Source data
______________________________

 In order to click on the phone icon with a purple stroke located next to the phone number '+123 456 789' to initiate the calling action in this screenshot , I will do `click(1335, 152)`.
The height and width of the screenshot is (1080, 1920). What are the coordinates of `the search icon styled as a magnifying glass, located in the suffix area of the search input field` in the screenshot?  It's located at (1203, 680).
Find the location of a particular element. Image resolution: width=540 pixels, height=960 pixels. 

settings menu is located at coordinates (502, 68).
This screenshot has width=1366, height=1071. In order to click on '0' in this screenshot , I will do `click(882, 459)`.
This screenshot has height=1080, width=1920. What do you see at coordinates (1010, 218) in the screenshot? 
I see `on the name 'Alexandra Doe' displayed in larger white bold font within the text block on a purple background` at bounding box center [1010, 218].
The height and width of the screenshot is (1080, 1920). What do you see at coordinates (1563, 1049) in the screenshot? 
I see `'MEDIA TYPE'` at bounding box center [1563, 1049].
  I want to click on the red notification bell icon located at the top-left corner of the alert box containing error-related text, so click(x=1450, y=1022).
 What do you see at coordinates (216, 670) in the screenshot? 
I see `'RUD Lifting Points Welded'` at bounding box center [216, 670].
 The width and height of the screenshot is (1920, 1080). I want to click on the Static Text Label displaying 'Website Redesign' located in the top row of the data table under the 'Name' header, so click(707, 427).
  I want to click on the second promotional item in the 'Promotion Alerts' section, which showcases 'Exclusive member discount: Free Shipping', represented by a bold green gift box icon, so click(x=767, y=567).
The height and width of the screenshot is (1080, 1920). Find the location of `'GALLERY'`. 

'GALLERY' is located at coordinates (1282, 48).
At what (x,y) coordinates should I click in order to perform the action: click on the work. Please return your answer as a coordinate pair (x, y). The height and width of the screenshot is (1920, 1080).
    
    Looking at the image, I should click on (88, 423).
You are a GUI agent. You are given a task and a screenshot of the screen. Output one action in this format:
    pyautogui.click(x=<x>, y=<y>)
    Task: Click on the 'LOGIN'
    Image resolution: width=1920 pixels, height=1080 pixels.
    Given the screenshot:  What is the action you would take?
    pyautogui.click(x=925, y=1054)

______________________________

THE REQUEST
From the rows above, return each line in which the word "should" appears.

RESPONSE TO THE TASK
At what (x,y) coordinates should I click in order to perform the action: click on the work. Please return your answer as a coordinate pair (x, y). The height and width of the screenshot is (1920, 1080).
    Looking at the image, I should click on (88, 423).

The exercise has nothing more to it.